Y, siempre, las montañas. Donde quiera que mirase.
Julio
se adentró en el paisaje norteño, en el olor húmedo de la hierba, en
el sabor amargo de sus lágrimas. ¿Por qué tantos deseos de aquel lugar
recóndito durante el año? ¿Por qué tanta añoranza, tanta nostalgia cuando
se encontraba allí? ¿O es que añoraba la añoranza por espacio de once
meses y echaba de menos la no melancolía cuando llegaba el mes de agosto?
Bajó
la persiana y se sintió prisionero. Sin el río, sin la montaña, sin
el paseo. Sólo el constante murmullo del agua delataba el lugar donde
se encontraba. No podía dejar de pensar en Margarita. En la habitación
de al lado trajinaba Carmen, su mujer. Hugo y Berta, los gemelos, dormían
la siesta. Y él, en ese preciso momento, acariciaba los senos de Margarita.

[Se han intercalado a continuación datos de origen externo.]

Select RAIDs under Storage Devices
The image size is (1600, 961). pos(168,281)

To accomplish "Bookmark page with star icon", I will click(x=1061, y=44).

Se embebía de su expresión de placer. Margarita era alta, delgada, Margarita
era rubia. Toda ojos azules. Si pudiera tenerla permanentemente a su
lado... Olvidaría a Carmen, olvidaría a los gemelos, olvidaría la oficina
y al pelmazo de Anastasio, que se pegaba a él como una lapa.
Margarita
gemía mientras él se adentraba en su cuerpo, mientras él mojaba sus
labios con la lengua frondosa.¡Maldición! Un golpe en la puerta y la
inconfundible voz de su esposa perfecta ofreciendo un café. Pero ¿acaso
no sabía que no podía interrumpir sus momentos creadores? No, no quería
cafés. Tan sólo deseaba a Margarita. Margarita, mañana, tarde y noche.
Margarita a todas horas. No podía contenerse. Los suspiros se hacían
más fuertes, cada vez más sonoros. Carmen iba a sospechar. Y los niños
despertarían de sus sueños invadidos por el temor. ¡Niños imbéciles!
En su vida no había ni un éxtasis. Se pasaban el tiempo jugando a cocinitas
y madelmanes. Menuda forma estúpida de perder la niñez... ¡Sin un solo
orgasmo!
Era
un jinete que montaba una yegua blanca. Aquella piel transparente, sin
arrugas, sin michelines, sin lunares. Margarita no era de este mundo,
pero sí era de él. La poseía y, al mismo tiempo, se dejaba poseer por
su fuerza arrolladora. No necesitaba trabajar, no precisaba comer...
A todas horas apretar sus carnes, abrazarla. Nada más. ¡Meterse en ella,
meterse en ella, meterse en ella!
Después,
qué cansancio, qué postración. Imposible levantarse de la cama. Luego,
la puerta que se abría y Carmen en el umbral. Margarita se había marchado
de nuevo. Y Carmen traía una tisana.